Despite the appearance of bureaucratic decision making, there was never any doubt about who would fill the vacant printer position in Dijon in 1780. It was the theatre of these two days that gave these events their meaning. The selection of a French printer was several things all at once: a guild voting to accept a colleague, the passing of a family office from one generation to the next, an event in municipal politics, an instance of royal patronage, and, finally, a harbinger of a modern bureaucratic tradition with examinations based on merit. These layered meanings all have their own histories and are part of the story of state-media relations in early modern France.8 Printers just outside French borders have attracted the attention of many scholars who believe that the importation and sale in France of books published abroad helped prepare the way for the French Revolution—an idea that may have resonated strongly with a generation of American historians that came of age during the Cold War.9 In contrast, political historians of eighteenth-century France have tended to regard domestic French printers as a rather subservient group and consequently of little interest.10 Licensing Loyalty challenges this perception by suggesting that the relative absence of persecution of French provincial printers in the regular courts in the eighteenth century is itself a story worth telling. It reveals the very successful way in which printers managed to build multiple identities that allowed them to fit the changing economic, religious, and political realities of eighteenth-century France.

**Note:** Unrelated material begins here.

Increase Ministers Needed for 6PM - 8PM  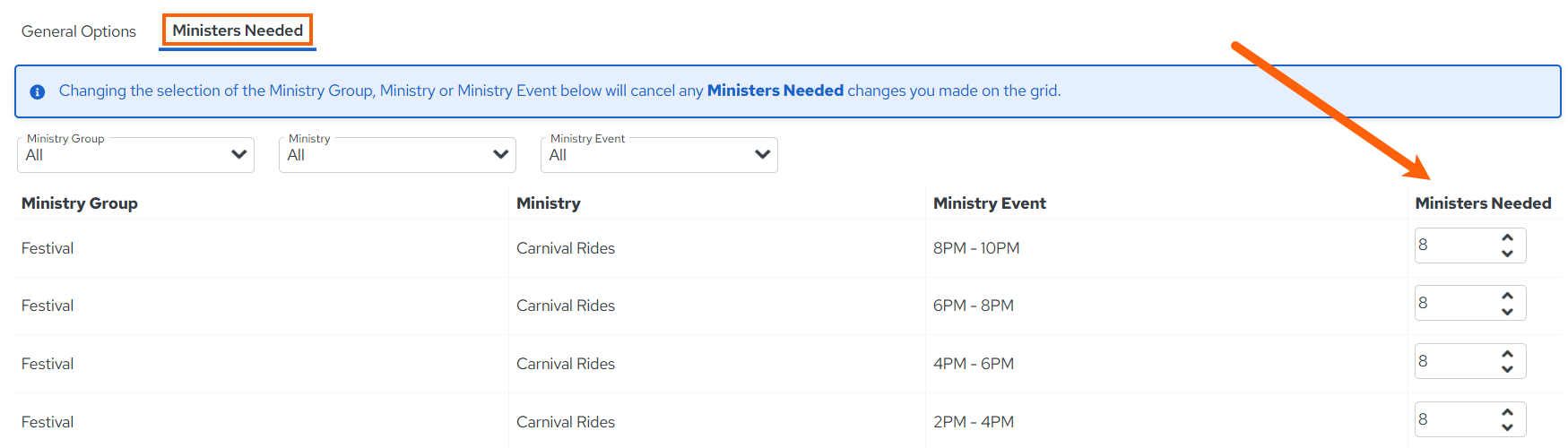(x=1507, y=296)
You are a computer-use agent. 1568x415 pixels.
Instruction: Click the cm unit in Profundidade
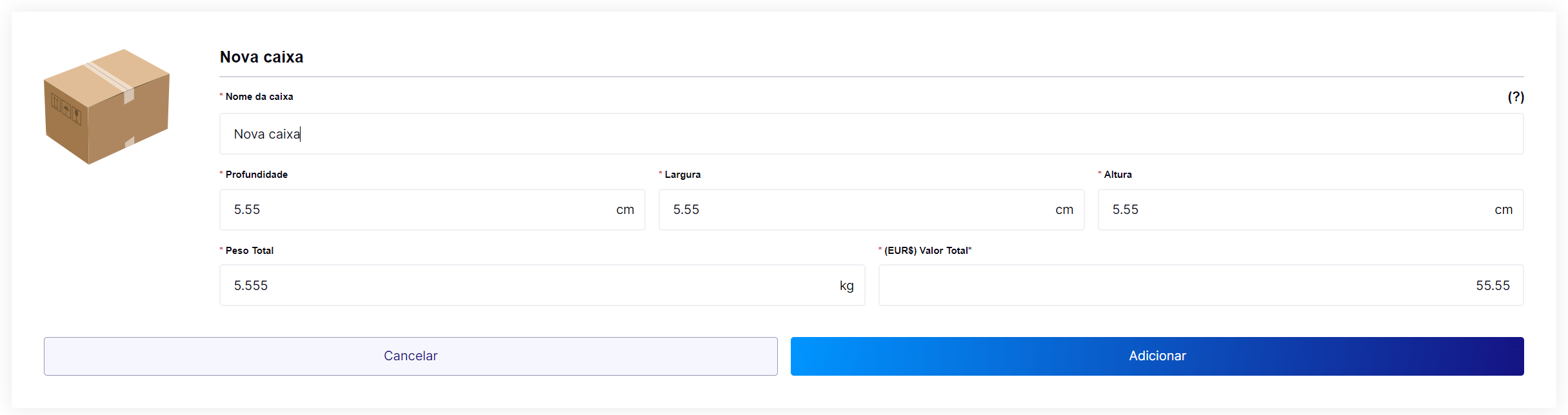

In the sixteenth and seventeenth centuries, printers were clients of a variety of political and religious bodies: the parlements, the king, the universities, the bishops and archbishops. Because it was difficult or impossible to avoid engagement with political factions, printers were vulnerable to persecution during political conflicts, and they relied on patrons for protection. During the Wars of Religion in the sixteenth century, there were Protestant printers, League printers, and many who changed sides. In the political struggles surrounding the calling of the Estates General in 1614–15, individual printers—such as Jean Janon in Sedan, a client of the duc de Bouillon—depended on their protectors.11 During the Fronde, relations between printers and their protectors evolved in a variety of ways. The rebel prince of Condé’s printers were among several who printed mazarinades; other printers, however, remained loyal to the Court.12 Later in the seventeenth century some famous Parisian printers worked for the Jesuit cause, and the printers of Port Royal also had their protectors.13 When the Parisian publisher Guillaume Desprez, for example, was arrested in 1657 for publishing Jansenist works, he could count on supporters who used their influence with the lieutenant of police to help him escape the Châtelet’s severe justice. A quick look at how Pascal’s Provincial Letters were published shows printers and booksellers relying on powerful bishops and parlementaires to protect them from Jesuit pressure on Chancellor Séguier.14 In an era when political printing could be dangerous, printers were clients of powerful factions and were accorded a high degree of protection.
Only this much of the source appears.